Task goal: Copy the listing below, swapping "GUI agent" for "interface agent" wherever it occurs and keeping everything else the same.

Word and element location records
>> Start
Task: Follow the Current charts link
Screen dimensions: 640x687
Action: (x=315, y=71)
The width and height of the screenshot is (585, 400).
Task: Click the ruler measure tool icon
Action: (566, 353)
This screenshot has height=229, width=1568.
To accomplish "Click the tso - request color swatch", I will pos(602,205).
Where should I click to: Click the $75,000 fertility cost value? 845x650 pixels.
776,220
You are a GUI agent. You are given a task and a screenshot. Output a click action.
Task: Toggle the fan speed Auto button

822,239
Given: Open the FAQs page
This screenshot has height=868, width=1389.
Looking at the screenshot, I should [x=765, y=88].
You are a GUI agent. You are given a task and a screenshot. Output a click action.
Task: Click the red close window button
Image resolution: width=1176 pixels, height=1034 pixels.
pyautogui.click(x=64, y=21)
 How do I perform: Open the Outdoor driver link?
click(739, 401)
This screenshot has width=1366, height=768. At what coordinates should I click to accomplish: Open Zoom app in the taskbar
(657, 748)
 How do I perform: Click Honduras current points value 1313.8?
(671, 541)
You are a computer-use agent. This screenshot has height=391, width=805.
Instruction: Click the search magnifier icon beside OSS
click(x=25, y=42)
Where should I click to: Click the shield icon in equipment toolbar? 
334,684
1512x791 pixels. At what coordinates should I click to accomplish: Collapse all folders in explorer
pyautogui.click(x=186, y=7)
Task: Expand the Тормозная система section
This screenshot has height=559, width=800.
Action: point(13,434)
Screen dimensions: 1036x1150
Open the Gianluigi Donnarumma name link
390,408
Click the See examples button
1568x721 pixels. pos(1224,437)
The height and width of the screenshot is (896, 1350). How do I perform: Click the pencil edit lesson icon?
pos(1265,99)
>> End
Response to this task:
Task: Follow the Current charts link
Screen dimensions: 640x687
Action: (x=315, y=71)
The width and height of the screenshot is (585, 400).
Task: Click the ruler measure tool icon
Action: (566, 353)
This screenshot has height=229, width=1568.
To accomplish "Click the tso - request color swatch", I will pos(602,205).
Where should I click to: Click the $75,000 fertility cost value? 845x650 pixels.
776,220
You are a interface agent. You are given a task and a screenshot. Output a click action.
Task: Toggle the fan speed Auto button

822,239
Given: Open the FAQs page
This screenshot has height=868, width=1389.
Looking at the screenshot, I should [x=765, y=88].
You are a interface agent. You are given a task and a screenshot. Output a click action.
Task: Click the red close window button
Image resolution: width=1176 pixels, height=1034 pixels.
pyautogui.click(x=64, y=21)
 How do I perform: Open the Outdoor driver link?
click(739, 401)
This screenshot has width=1366, height=768. At what coordinates should I click to accomplish: Open Zoom app in the taskbar
(657, 748)
 How do I perform: Click Honduras current points value 1313.8?
(671, 541)
You are a computer-use agent. This screenshot has height=391, width=805.
Instruction: Click the search magnifier icon beside OSS
click(x=25, y=42)
Where should I click to: Click the shield icon in equipment toolbar? 
334,684
1512x791 pixels. At what coordinates should I click to accomplish: Collapse all folders in explorer
pyautogui.click(x=186, y=7)
Task: Expand the Тормозная система section
This screenshot has height=559, width=800.
Action: point(13,434)
Screen dimensions: 1036x1150
Open the Gianluigi Donnarumma name link
390,408
Click the See examples button
1568x721 pixels. pos(1224,437)
The height and width of the screenshot is (896, 1350). How do I perform: Click the pencil edit lesson icon?
pos(1265,99)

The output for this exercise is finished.